9. Suppose that you ask dog and cat owners whether their pet has been to a veterinarian in the past twelve months.  You organize the resulting counts in a 2×2 table as follows:

For each of the following parts, create your own example of a sample that satisfies the indicated property.  Do this by filling in the counts of the 2×2 table.  Also report the two sample proportions and the test statistic and p-value from a two-proportions z-test.

  • a) The two-sided p-value is less than 0.001.
  • b) The two-sided p-value is between 0.2 and 0.6.

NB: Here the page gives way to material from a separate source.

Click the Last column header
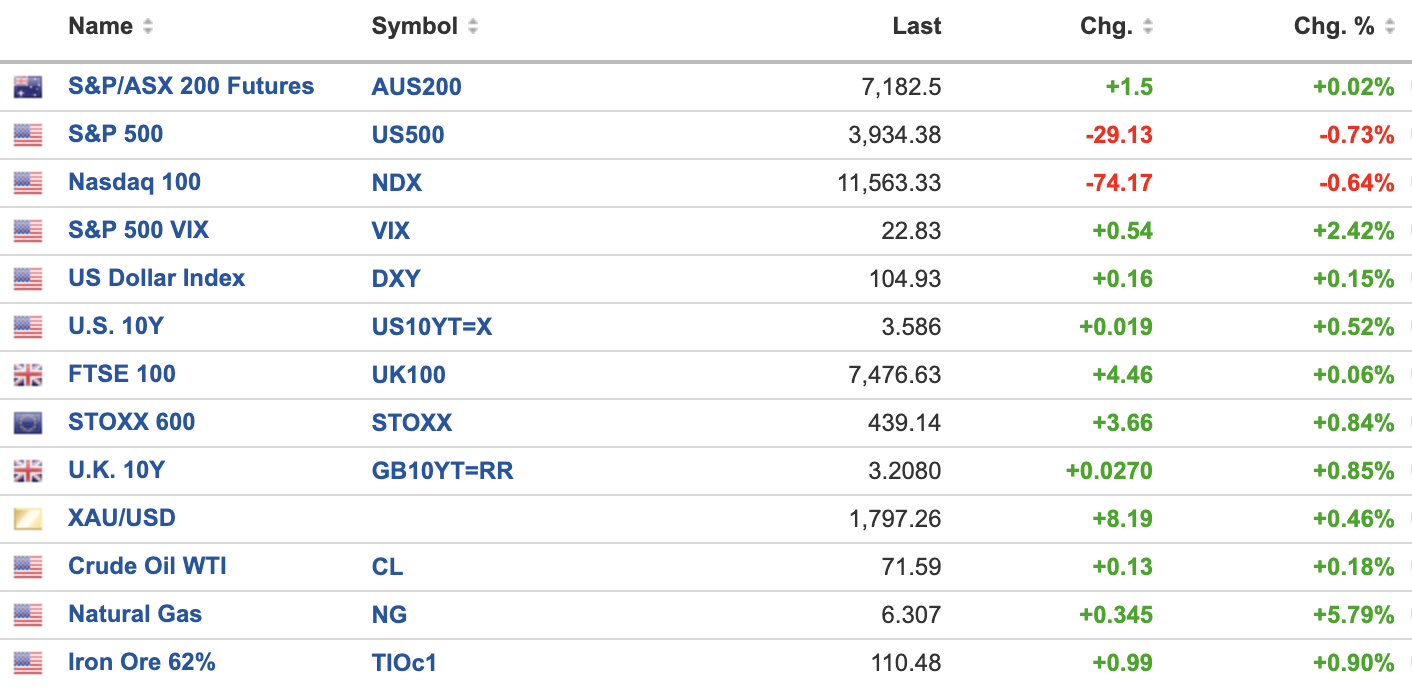The height and width of the screenshot is (692, 1412). click(x=916, y=27)
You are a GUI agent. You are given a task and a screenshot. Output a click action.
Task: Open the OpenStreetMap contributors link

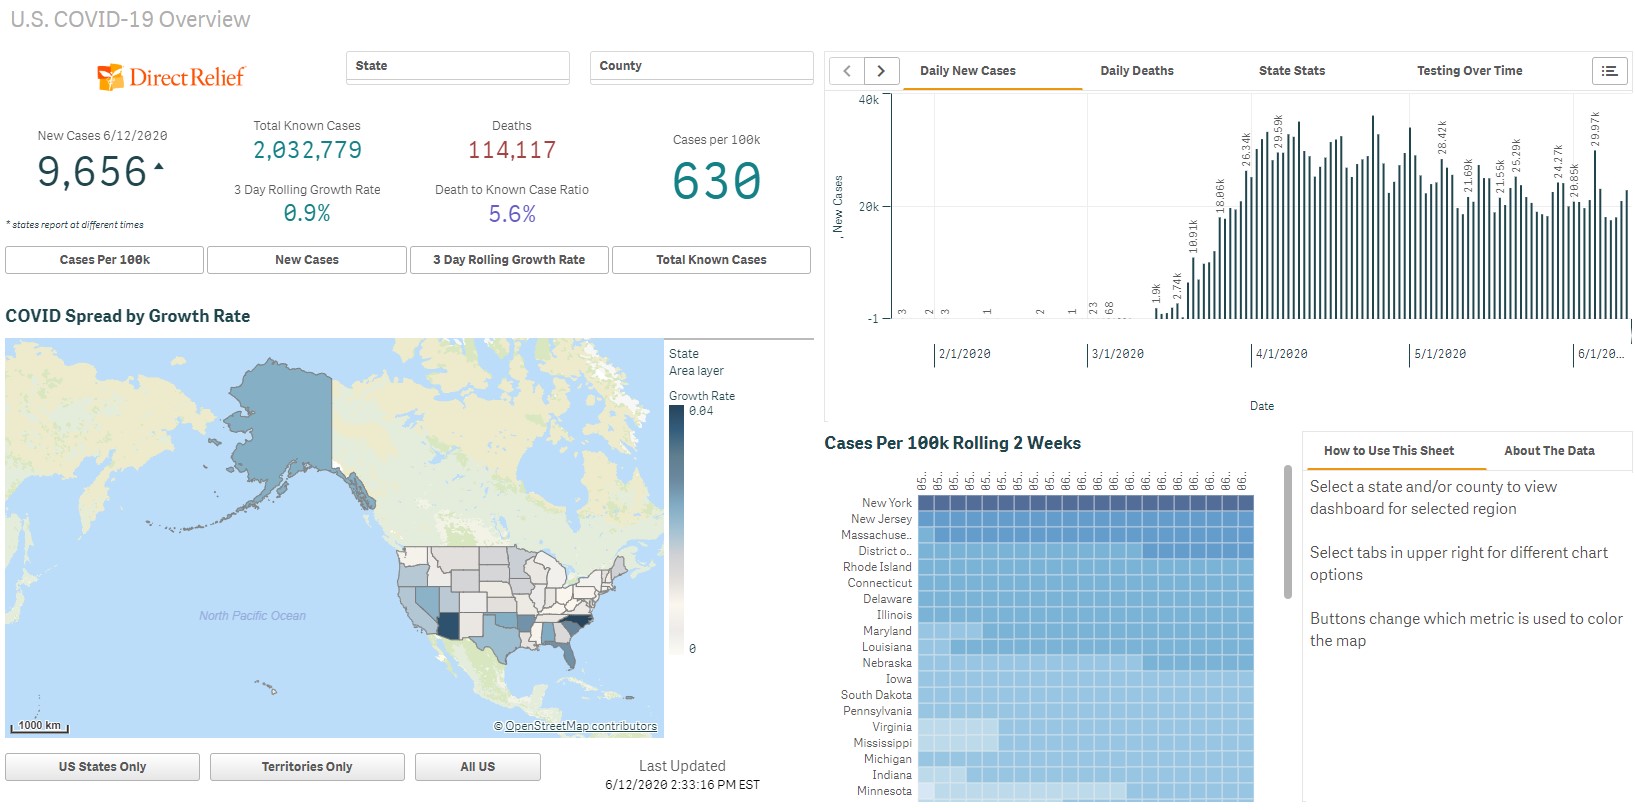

Students need to produce a large difference in proportions for part (a) and a fairly small difference for part (b).  They could give a very extreme answer in part (a) by having 100% of dogs and 0% of cats visit a veterinarian.  A less extreme response that 80 of 100 dogs and 20 of 50 cats have been to a veterinarian produces a z-statistic of 4.90 and a p-value very close to zero.   

Stipulating that the p-value in part (b) must be less than 0.6 forces students not to use identical success proportions in the two groups.  One example that works is to have 80 of 100 dogs and 36 of 50 cats with a veterinarian visit. This produces a z-statistic of 1.10 and a p-value of 0.270.


10. The Gallup organization surveyed American adults about how many times they went to a movie at a movie theater in the year 2019.  They compared results for people with at least one child under age 18 in their household and those without such a child in their household.  Suppose that you reproduce this study by interviewing a random sample of adults in your county, and suppose that the sample means are the same as in the Gallup survey: 6.8 movies for those with children, 4.7 movies for those without, as shown in the table below:

For each of the following parts, create your own example that satisfies the indicated property.  Do this by filling in the sample size and sample standard deviation for each group.  Also report the value of the two-sample t-test statistic and the two-sided p-value.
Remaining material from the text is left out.